EU Carbon Plunges 40% as Lawmakers Suggest Rejection of Glut Fix
European Union carbon prices plunged a record 40 percent after a panel in the 27-nation bloc’s parliament recommended rejection of a strategy to strengthen the world’s biggest cap-and-trade market.
The European Parliament’s industry committee advised against the plan by the EU’s regulatory arm to change the emissions-trading law to tackle a glut by 42 votes against versus 18 for. Carbon permits for December sank to a record 2.81 euros ($3.75) a metric ton immediately after the ballot.
“This should be the final wake-up call,” EU Climate Commissioner Connie Hedegaard said today in an e-mailed statement. “Something has to be done urgently. I can therefore only appeal to the governments and the European Parliament to act responsibly.”
At stake is the fate of the 54-billion-euro EU emissions trading system after an excess of allowances caused by an economic crisis drove prices down 91 percent from a record in April 2006. While the non-binding committee vote is only a recommendation for other members of the parliament, it highlights the division between lawmakers, whose support is ultimately needed to enact carbon-permit supply curbs.

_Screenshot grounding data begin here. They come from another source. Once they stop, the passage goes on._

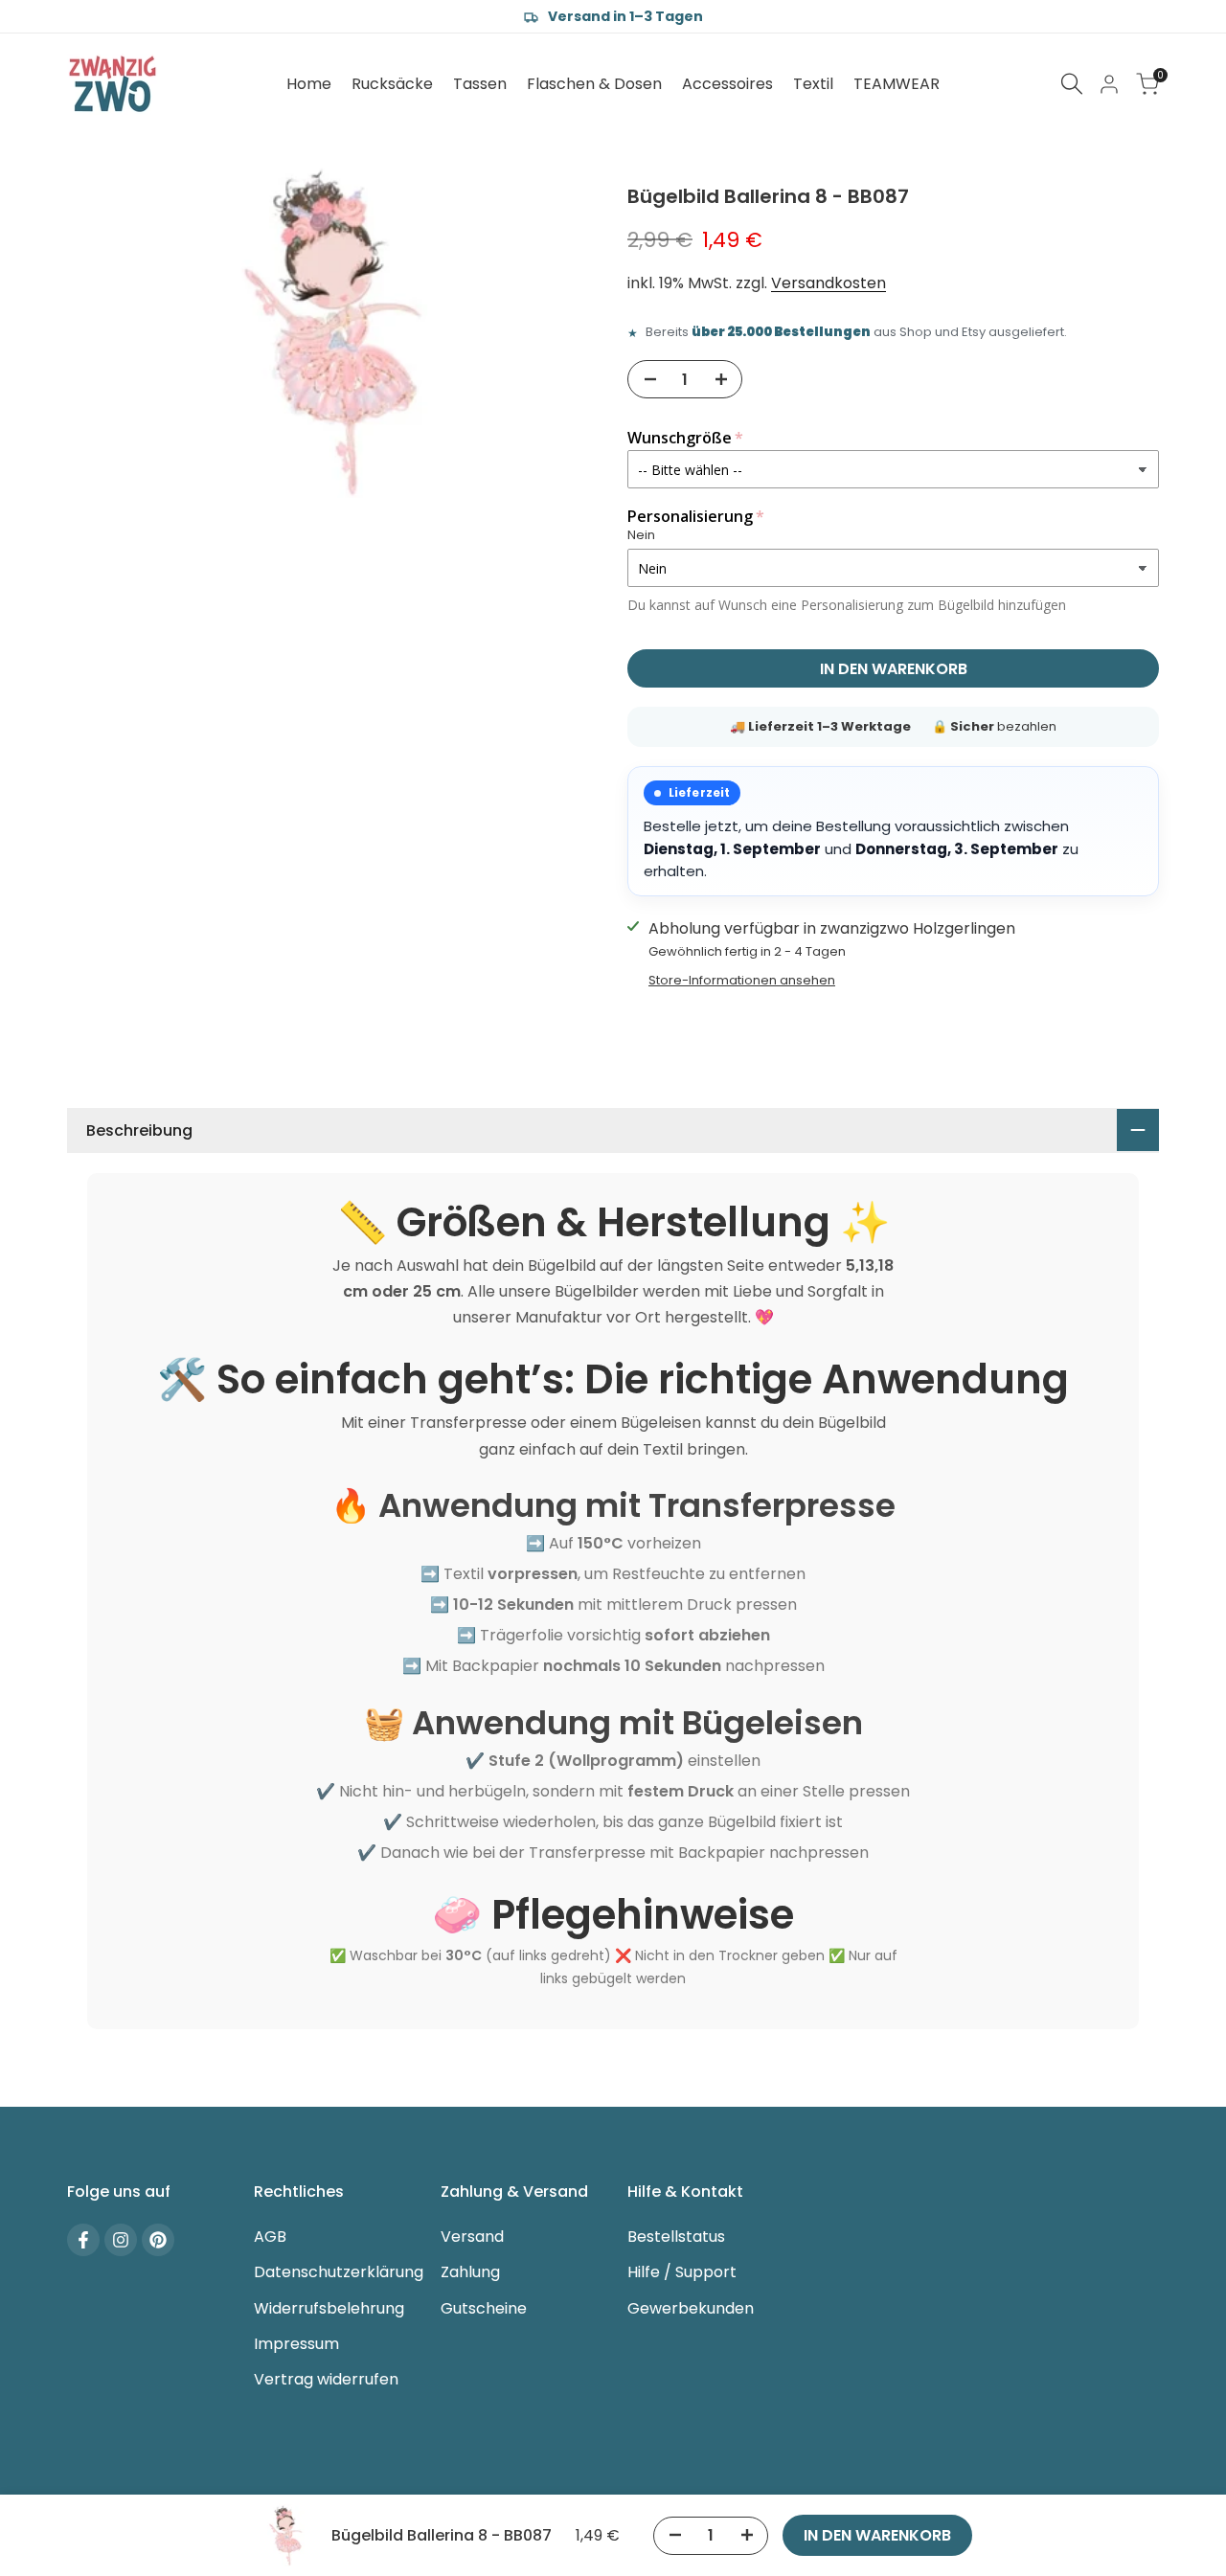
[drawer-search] (1071, 84)
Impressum (296, 2344)
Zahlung (470, 2272)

The proposal by the European Commission to alleviate oversupply by delaying sales of some permits caused a rift among governments, industry organizations and lawmakers, sparking questions whether the EU needs the cap-and-trade system. The commission’s plan is “absurd” and will hurt German industry by pushing up their costs, Joachim Pfeiffer, Chancellor Angela Merkel’s CDU party economy spokesman, said today.
“The market is panicking really,” Daniel Rossetto, managing director of Climate Mundial Ltd. in London, which advises in emission markets, said by telephone. Carbon traders are concerned that the region’s greenhouse gas market may not continue beyond 2020, he said.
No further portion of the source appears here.